Interface element records

##########

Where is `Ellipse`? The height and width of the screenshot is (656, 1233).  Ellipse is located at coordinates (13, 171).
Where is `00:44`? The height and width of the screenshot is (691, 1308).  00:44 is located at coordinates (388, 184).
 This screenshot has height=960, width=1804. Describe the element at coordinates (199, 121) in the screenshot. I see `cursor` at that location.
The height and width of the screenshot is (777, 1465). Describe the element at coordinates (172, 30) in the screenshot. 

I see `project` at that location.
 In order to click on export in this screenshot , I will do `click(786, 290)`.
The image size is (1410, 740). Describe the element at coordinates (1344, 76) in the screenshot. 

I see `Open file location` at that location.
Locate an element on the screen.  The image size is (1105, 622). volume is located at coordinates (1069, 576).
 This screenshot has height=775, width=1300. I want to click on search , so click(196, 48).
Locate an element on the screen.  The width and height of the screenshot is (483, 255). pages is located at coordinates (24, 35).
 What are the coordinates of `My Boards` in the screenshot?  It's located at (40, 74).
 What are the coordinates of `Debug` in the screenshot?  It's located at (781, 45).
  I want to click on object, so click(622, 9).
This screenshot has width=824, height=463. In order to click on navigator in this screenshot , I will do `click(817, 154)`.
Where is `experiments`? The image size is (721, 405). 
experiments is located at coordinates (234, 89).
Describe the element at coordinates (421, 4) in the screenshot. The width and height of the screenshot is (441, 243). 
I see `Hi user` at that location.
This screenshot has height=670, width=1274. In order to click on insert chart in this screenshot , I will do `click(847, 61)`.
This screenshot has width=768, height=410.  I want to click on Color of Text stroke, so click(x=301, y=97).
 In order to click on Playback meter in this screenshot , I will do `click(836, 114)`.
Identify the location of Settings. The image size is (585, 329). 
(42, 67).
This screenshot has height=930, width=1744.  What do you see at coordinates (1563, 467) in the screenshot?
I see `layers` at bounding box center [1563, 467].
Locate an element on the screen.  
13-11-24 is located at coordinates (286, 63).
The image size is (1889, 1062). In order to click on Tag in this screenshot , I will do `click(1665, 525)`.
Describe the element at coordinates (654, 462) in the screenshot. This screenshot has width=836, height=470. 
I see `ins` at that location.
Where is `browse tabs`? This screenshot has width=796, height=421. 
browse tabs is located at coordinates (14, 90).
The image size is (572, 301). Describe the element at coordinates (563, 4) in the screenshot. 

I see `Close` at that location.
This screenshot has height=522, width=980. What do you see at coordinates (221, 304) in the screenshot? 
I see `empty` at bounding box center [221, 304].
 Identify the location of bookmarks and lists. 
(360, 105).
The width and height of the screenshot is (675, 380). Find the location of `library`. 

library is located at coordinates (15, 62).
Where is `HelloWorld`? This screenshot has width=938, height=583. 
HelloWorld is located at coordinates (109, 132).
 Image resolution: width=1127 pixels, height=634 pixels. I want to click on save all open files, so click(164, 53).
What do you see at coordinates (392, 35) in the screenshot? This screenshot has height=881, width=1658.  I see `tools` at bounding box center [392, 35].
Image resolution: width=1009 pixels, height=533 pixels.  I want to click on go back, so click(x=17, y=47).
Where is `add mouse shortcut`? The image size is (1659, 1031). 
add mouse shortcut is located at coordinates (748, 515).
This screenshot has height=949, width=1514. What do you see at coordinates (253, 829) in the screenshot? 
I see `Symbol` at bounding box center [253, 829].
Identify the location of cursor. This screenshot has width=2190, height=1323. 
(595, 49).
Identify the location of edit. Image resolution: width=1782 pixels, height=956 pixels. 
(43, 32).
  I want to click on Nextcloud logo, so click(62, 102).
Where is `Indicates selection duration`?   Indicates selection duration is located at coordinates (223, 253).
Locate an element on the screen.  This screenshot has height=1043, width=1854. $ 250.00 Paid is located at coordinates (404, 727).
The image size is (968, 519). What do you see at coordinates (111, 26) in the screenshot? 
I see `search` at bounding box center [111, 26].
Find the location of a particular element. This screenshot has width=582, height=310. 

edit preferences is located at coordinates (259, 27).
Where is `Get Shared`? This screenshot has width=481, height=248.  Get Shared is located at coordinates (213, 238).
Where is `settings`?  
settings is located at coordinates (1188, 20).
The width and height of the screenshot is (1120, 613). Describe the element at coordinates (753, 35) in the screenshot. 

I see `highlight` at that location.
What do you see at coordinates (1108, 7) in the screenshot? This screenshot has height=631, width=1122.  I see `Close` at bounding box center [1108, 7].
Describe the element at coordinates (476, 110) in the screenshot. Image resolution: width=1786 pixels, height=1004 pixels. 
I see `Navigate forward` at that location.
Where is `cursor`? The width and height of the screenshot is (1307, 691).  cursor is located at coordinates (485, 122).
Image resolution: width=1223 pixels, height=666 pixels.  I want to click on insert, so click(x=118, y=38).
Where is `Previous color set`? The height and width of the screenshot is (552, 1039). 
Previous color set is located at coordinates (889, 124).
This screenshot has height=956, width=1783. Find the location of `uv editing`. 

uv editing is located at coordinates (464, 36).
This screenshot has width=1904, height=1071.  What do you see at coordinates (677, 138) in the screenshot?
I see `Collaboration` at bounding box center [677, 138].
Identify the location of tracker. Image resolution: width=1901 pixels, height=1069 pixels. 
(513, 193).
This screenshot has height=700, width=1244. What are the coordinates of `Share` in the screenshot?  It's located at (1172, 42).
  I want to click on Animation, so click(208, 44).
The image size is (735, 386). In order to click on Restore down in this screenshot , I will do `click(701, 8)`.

##########

Aim
Copy out the rows above word for word, from the line containing "In order to click on Playback" through the line containing "center [1563, 467].".

Exercise result
 In order to click on Playback meter in this screenshot , I will do `click(836, 114)`.
Identify the location of Settings. The image size is (585, 329). 
(42, 67).
This screenshot has height=930, width=1744.  What do you see at coordinates (1563, 467) in the screenshot?
I see `layers` at bounding box center [1563, 467].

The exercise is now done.